Historically, traditional breeding methods took advantage of genetic variability to enhance crops through a long process of crossing and selecting. This timely and strenuous process pushed scientists to find better technology to shorten and improve the process. One such way, and most promising, is the technology of genome editing using CRISPR/Cas9
The CRISPR/Cas (clustered regularly interspaced short palindromic repeat) system evolved as an adaptive immune response in bacteria and archaea to defend against invading viruses. The bacteria capture snippets of invading viral DNA and create DNA plasmids known as CRISPR arrays, which are then used for memory of the virus. If the virus attacks again, the bacteria rapidly produce RNA from the CRISPR arrays to target the DNA and recruits Cas9 enzyme to create double stranded breaks (DSBs) in the DNA, disabling the virus.
In plant breeding, this technology can be exploited for developing precise edits within a plant’s genome to improve the crop.

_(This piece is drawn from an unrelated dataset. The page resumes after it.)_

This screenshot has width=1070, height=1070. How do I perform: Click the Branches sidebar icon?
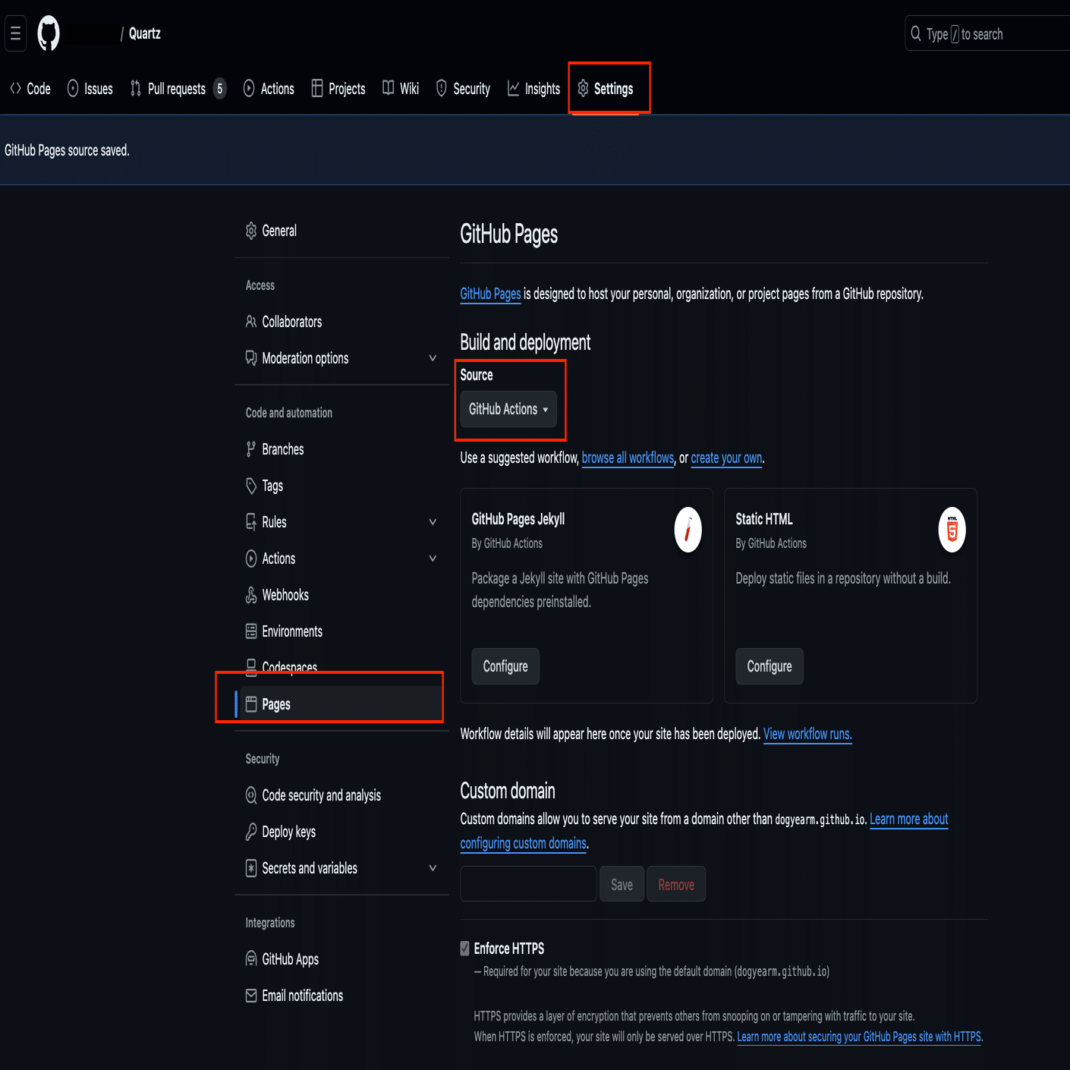251,449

Using the same understanding, DNA targeting specific gene loci of interest and the Cas9 enzyme can be introduced into various organisms to create DSBs in the region of interest to a breeder.
The DSBs can be repaired by two separate pathways or the combination of both. The non-homologous end joining pathway (NHEJ) is error-prone and frequently introduces random small deletions or insertions at the junction of newly rejoined DNA. The homology-directed repair pathway (HDR) is precise and stimulated by the availability of the homologous DNA repair template (DRT) that surrounds the double stranded break. Both pathways, are exploited for different interests, NHEJ for generating the loss-of-function of a gene or knock-out mutants, while HDR can assist in allele/gene replacement or more precise modifications such as tagging genes of interest.

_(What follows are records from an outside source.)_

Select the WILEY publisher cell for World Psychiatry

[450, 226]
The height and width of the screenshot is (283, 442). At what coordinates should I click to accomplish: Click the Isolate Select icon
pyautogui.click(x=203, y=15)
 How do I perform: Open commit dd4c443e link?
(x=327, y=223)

The application of this technology is increasingly viewed as vital due to rising threat of global climate change and the rise in diverse agricultural, environmental and ecological stresses. So far, many different CRISPR/Cas9 kits were developed to target mutagenesis at specific genome loci, transcriptome regulations, epigenome editing, base editing and precise gene replacement and tagging in plants and the use of these kits continues to increase.

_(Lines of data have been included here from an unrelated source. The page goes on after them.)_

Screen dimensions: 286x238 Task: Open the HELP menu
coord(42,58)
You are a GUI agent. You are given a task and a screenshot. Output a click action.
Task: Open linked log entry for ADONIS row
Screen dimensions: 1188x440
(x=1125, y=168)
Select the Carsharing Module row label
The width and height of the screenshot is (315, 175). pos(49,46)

At NRGene, our goal is to develop the ability to replace any DNA fragment with the desired version allowing breeders to efficiently introduce elite alleles into commercial cultivars. This is difficult to achieve through common crop breeding practices, and requires time-consuming and labor-intensive activities. Using CRISPR/Cas9 mediated HDR pathway of DSBs has the potential to mitigate those difficulties and introduce desired traits within only 2-3 generations in the absence of any undesirable traits – something that cannot be achieved using conventional methods. Thus, the precise replacement of an existing allele with an elite allele is the holy grail of crop breeding and genetic improvement.